* start PAGE EXTRACT *

Black Panther marks the 18th film from Marvel Studios in the laid out Marvel Cinematic Universe that has turned $200 million blockbusters into “episode of the week” Saturday morning cartoons. However, for the first time this one actually feels different. We finally have something with a little more substance, and a Marvel film that dares to stand apart from the rest. We finally have characters that feel like they have something at stake, we have characters that feel vulnerable and a villain with a tad more complexity than just wanting power or revenge. The film feels almost Shakespearean at times, and while it has some weak points that are a product of the Marvel formula, it still manages to do something special and memorable. One of those special and memorable elements is Ludwig Göransson’s score.

Ludwig Göransson has been Ryan Coogler’s composer since his directing debut with Fruitvale Station. Ludwig also scored Coogler’s critically-acclaimed Creed and now follows him to the bigger stage of a Marvel production. But let’s look even further and see that Ryan Coogler was able to bring director of photography Rachel Morrison onboard who shot Fruitvale Station, as well as editor Michael P. Shawver who cut both Fruitvale Station and Creed. Michael B. Jordon was the lead in both Fruitvale Station and Creed, and now he comes onboard as the main villain. This reuniting of key creatives behind the camera made Black Panther a strong unified effort that felt cut from a different cloth.

* end PAGE EXTRACT *
* start DATASET ROWS *

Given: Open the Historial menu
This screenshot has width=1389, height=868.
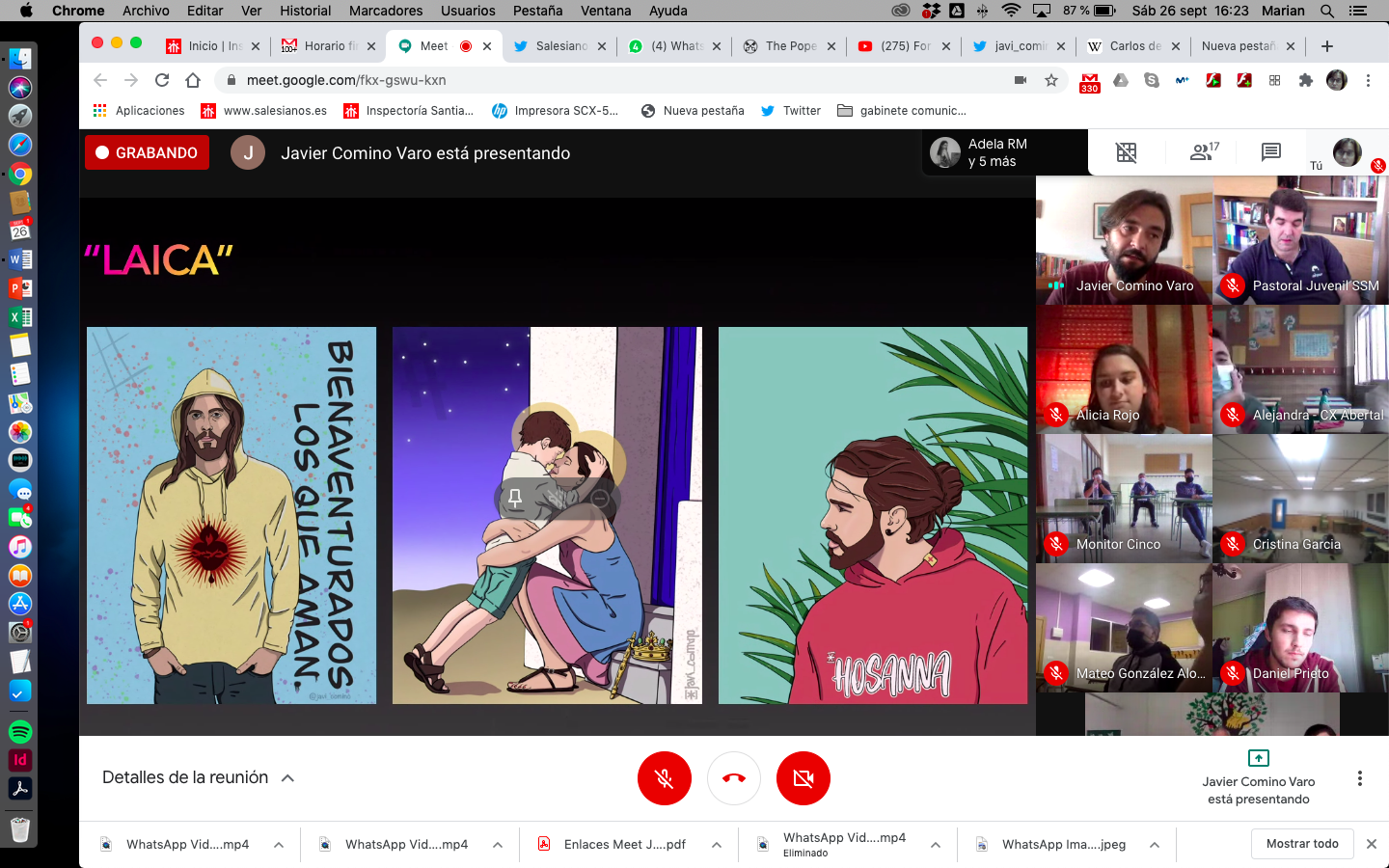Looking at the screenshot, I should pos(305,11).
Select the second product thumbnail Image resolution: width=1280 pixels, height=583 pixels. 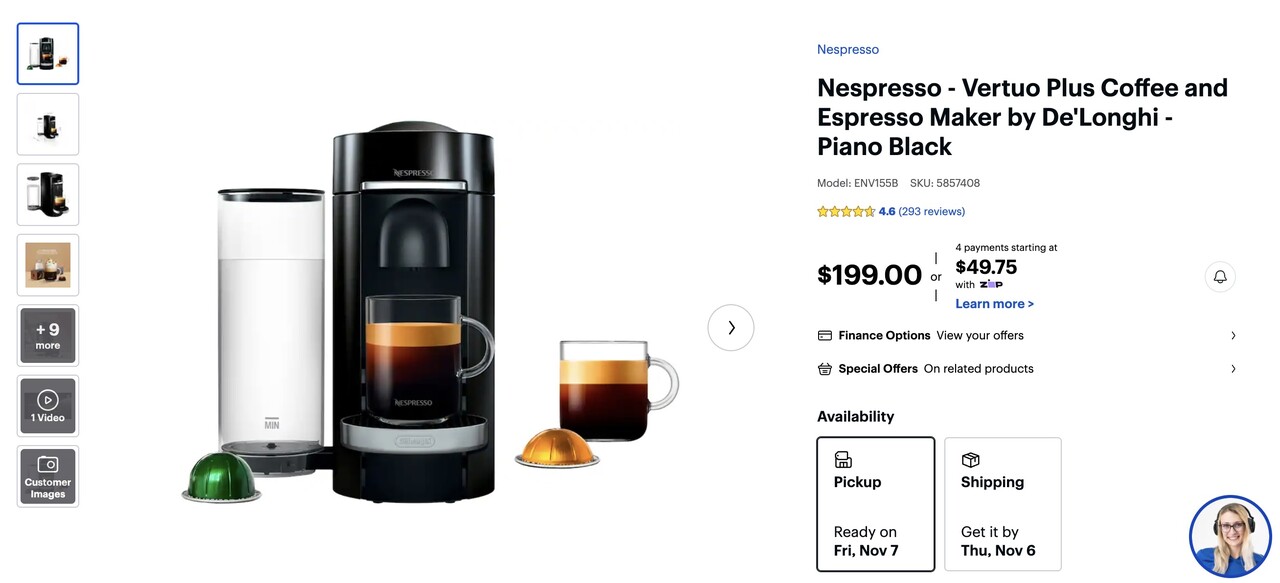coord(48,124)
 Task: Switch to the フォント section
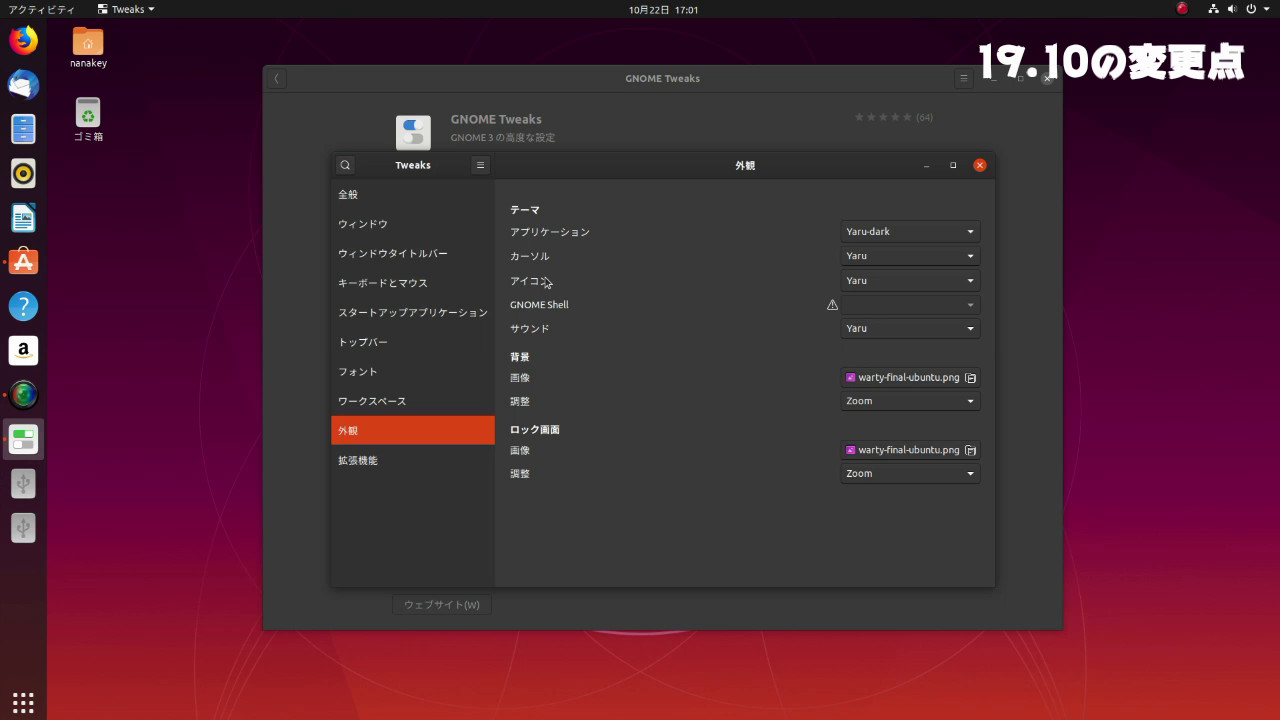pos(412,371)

* end DATASET ROWS *

### GIVEN PROBLEM 1
Please answer these from the Black Panther review:
(a) Which film from Marvel Studios does the review count Black Panther as?
(b) Who composed the score of Black Panther?
(c) Which editor cut both Fruitvale Station and Creed?
### GIVEN PROBLEM 2
Carry on the Black Panther review from its final sentence.

### TASK RESULT 1
(a) The 18th
(b) Ludwig Göransson
(c) Michael P. Shawver

### TASK RESULT 2
The way Göransson approached this score by embracing traditional African music and chants may have seemed like an obvious way to do things, but in reality was a very bold and welcome choice to the sound of Marvel’s films. While in the past we’ve heard some very decent scores, it’s rare that some make themselves stand above that label of “generic orchestral heroism”. Henry Jackman’s aggressive and chilling Winter Soldier score comes to mind as one of the few mold-breaking scores of the past 17 films.

Göransson’s approach wasn’t just thematically bold and melodically driven; it gave Black Panther it’s own unique sonic identity. And this score wasn’t as simple as throwing in some African vocals and calling it a day; the music here really breaks down the rhythmic structure of traditional African sounds to use them in a scoring function. Black Panther’s theme is an aggressive blast of high brass that announces his presence like royalty entering a room. Since T'Challa is indeed a king, it makes perfect sense for his theme to be this extravagant blast of heroism accented in royalty. When the theme is layered upon some of the more traditional African sounds it bring with it some of those western symphonic sounds that we usually expect in a superhero film such as this. Some really rhythmic chanting is used in action sequences that almost signal danger and chaos. Another great theme is the one that is attached to the ancestral plane, this melancholic and theatrical motif carries the pain of the past and sort of accents the struggle between T'Challa and Killmonger as a tragedy.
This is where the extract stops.